The changes under discussion could give a political break to Tillis and other senators up in 2026, especially Sen. Susan Collins (R-Maine), although they’ll still be hammered by Democrats over Medicaid cuts.
Right now, harsher provider tax limits would hit Medicaid expansion states starting early in 2027, right after the 2026 elections. A later timeline would give more breathing room.
That’s on top of the rural hospital stabilization fund that GOP leaders are planning to include in the bill and likely to sweeten.
Thune is still holding out hope for an initial procedural vote Friday, followed by an overnight vote-a-rama rolling into a final vote on Saturday. The expedited floor process for reconciliation allows Republicans to begin the vote-a-rama as soon as 10 hours after the first procedural vote.
But some GOP senators told us they now expect this to be a weekend exercise, at the earliest.
House problems. The Medicaid changes under consideration won’t necessarily appease deep opposition from House GOP moderates. House conservatives are also wary of any change the Senate makes to scale back spending cuts.
Plus, the Senate still needs a path forward on SALT. Sen. Markwayne Mullin (R-Okla.) and Treasury Secretary Scott Bessent met with the House SALT holdouts Wednesday. The two sides are expected to keep talking.
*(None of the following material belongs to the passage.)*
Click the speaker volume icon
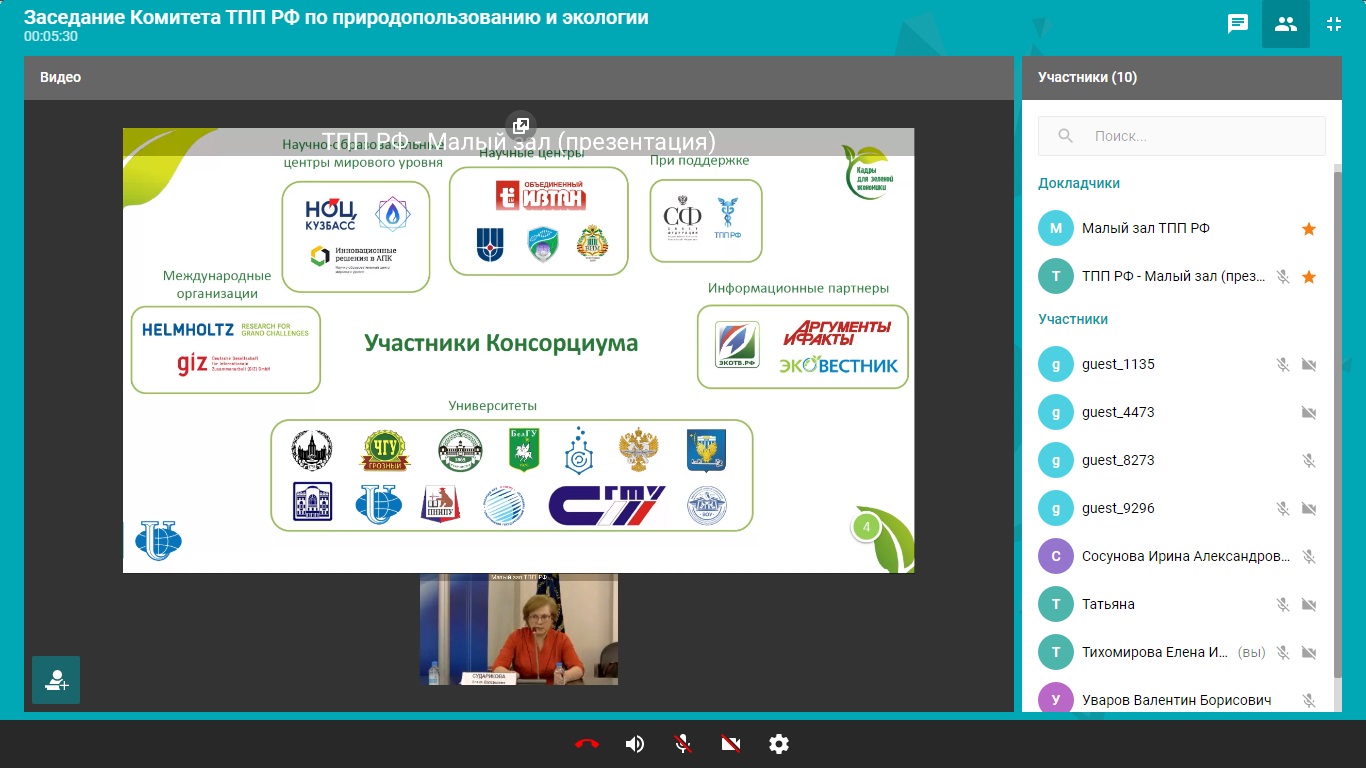This screenshot has height=768, width=1366. (x=634, y=744)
The Trump factor. Thune can’t lose more than three Senate Republicans on any vote. With Trump back in Washington following the NATO summit, Thune — who’s been in constant contact with the president — can deploy his biggest asset. Or, as Thune calls Trump, “the closer.”
Trump is hosting an event at the White House today expected to feature personal stories touting the proposed benefits of the GOP reconciliation bill. This fits in neatly with Republican leadership’s desire to more aggressively sell the upside of the complex package. Most congressional Republicans have spent this week talking about the shortcomings.
Thune has always banked on Trump and outside pressure to help seal the reconciliation deal. But choosing when exactly to kick off the floor process for the bill could be Thune’s biggest gamble yet.
GAO wipeout news: The Government Accountability Office (GAO) – the independent investigative arm of Congress – could lose more than 2,200 of its roughly 3,500 employees under a FY 2026 House GOP spending proposal, the head of GAO warned in a new letter to House appropriators. This scale of layoffs would decimate GAO.
House Republicans are calling for a $396 million cut to GAO’s budget, or roughly 49%, as part of the FY2026 Legislative Branch funding bill, which is set to be marked up by the full House Appropriations Committee today.
This would leave only “skeletal staffing” while costing federal taxpayers potentially tens or hundreds of billions of dollars in lost savings for waste, fraud and abuse, something GAO roots out very well, per Gene Dodaro, the comptroller general. Democrats are adamantly opposed to House GOP funding levels, as is the Senate.